Par Direct Matin, publié le
GooglePlus Facebook Twitter Pinterest Linkedin Commentez cet article Envoyez le par mail Imprimez le
Certains biberons sont composés de bisphénol A.
Certains biberons sont composés de bisphénol A.[FRED DUFOUR / AFP]

Le Sénat se penche ce mardi, sur l'interdiction du bisphénol A dans les contenants alimentaires, à l’horizon 2015. Le texte avait été adopté à l'unanimité des députés il y a un an, mais n'avait jamais été inscrit à l'ordre du jour de la Haute assemblée. Pourquoi les politiques souhaitent-ils interdire ce produit chimique ? Quels sont ses dangers ?

Depuis plusieurs années, les études montrant les dangers du Bisphénol A ne manquent pas. Selon celles-ci, ce produit chimique, aurait des effets suspectés sur la reproduction masculine, le cancer du sein, les maladies cardiovasculaires, l'obésité, les troubles de l'immunité, des perturbations au niveau de la thyroïde ou encore le comportement de l'enfant (anxiété, hyperactivité).

Pour Bernard Jégou, directeur de recherche sur la reproduction humaine à l'Inserm, "le bisphénol A est un perturbateur endocrinien".

Selon le biologiste William Bourguet, chercheur à l’INSERM et au CNRS, "il agirait comme un leurre hormonal en mimant l'action d'hormones naturelles. Il usurperait l'identité des œstrogènes et activerait leurs récepteurs de manière un peu anarchique et dérégulerait de cette façon le système hormonal".

 

Tous dépend de la dose

De quoi inquiéter le plus grand nombre, d’autant qu’à forte dose les effets de ce produit chimique serait rapidement visible.

Le Pr René Habert, de l'université Paris-Diderot, spécialiste des perturbateurs endocriniens donne ainsi l’exemple des travailleurs du plastique exposés en Chine. Ils ont une diminution de la production de sperme et une diminution de la fertilité. « Les femmes enceintes qui travaillent dans le plastique de BPA donnent également naissance à des enfants qui ont des troubles de la masculinisation", ajoute-t-il.

A faible dose en revanche, comme c’est le cas pour une grande partie de la population, les effets sont un peu moins visibles. Ils dépendent des pathologies et des organes de chacun.

 

Un produit pas facile à remplacer

Si les risques sont avérés, pas faciles pour autant de remplacer ce produit. Articles de vaisselles, électroménager, cannette, biberon, CD, DVD, encre d’imprimerie, raquette de Tennis, planche de Surf, pare-chocs de voiture, …le bisphénol A est aujourd’hui partout.

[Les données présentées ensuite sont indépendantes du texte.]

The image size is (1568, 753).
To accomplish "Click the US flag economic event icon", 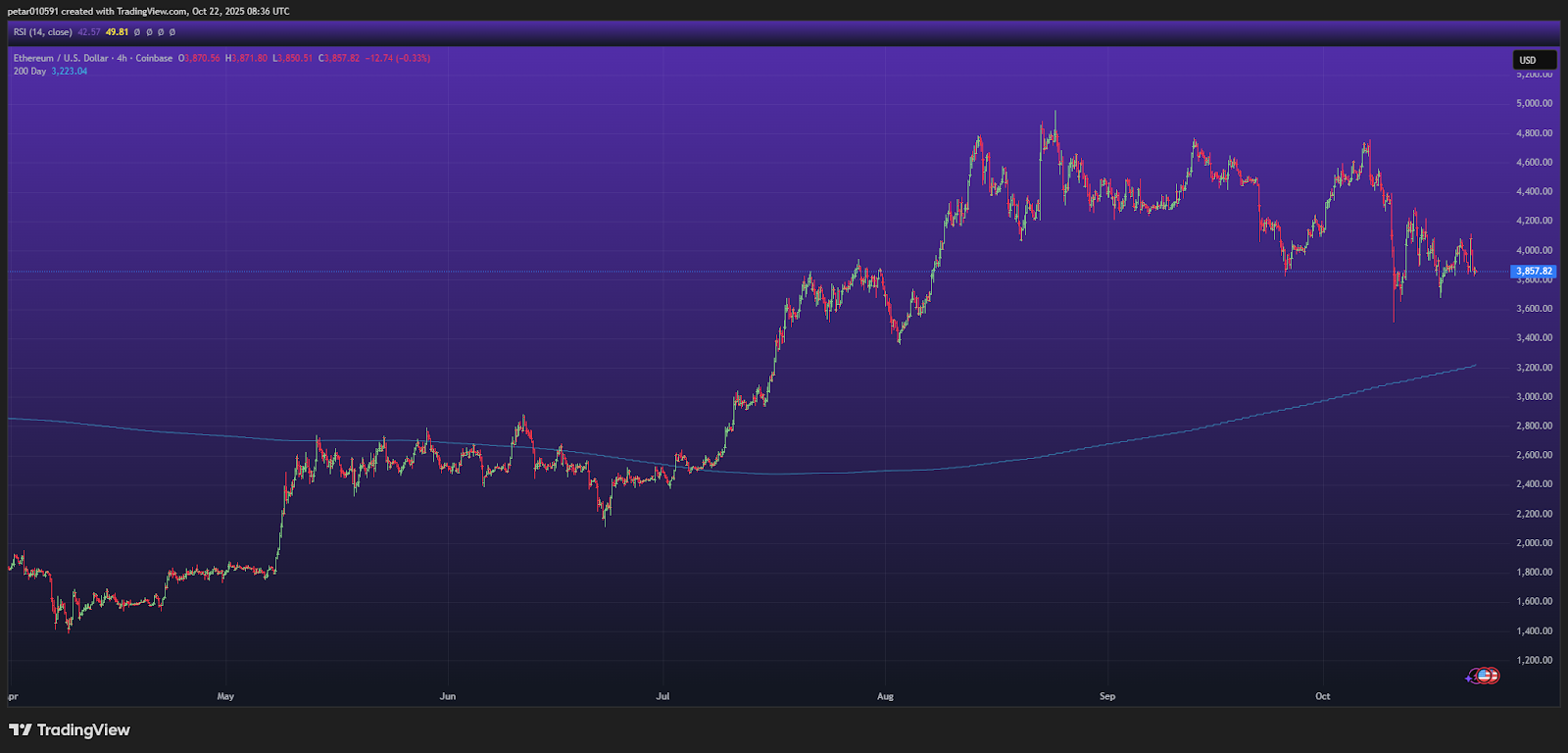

Chaque année, trois millions de tonnes de Bisphénol A sont utilisés et pour le moment peu de produits de substitution existent.

Pour Bernard Jégou, "l'interdiction programmée du Bisphénol A dans les contenants alimentaires doit être aussitôt encadrée par des recherches sur les produits de substitution, sinon ce sera une supercherie".

Du côté des industriels on critique le calendrier déterminé par les politiques.

La proposition de la commission des Affaires sociales du Sénat de repousser d'un an l'interdiction générale, de 2014 à 2015, n'a pas apaisé leur mécontentement. «Ils s'imaginent qu'en donnant un an de plus, ça va tout régler!», fustige Olivier Draullette, délégué général du SNFBM, le syndicat des fabricants de boîtes et emballages métalliques dans les colonnes du Télégramme.

 «Notre grande inquiétude, c'est de commercialiser un produit sur lequel on a moins de recul que ceux qui sont utilisés, et qui pourrait être moins sûr que les produits actuels», explique Jean-René Buisson, le président de l'Association nationale des industries alimentaires (Ania).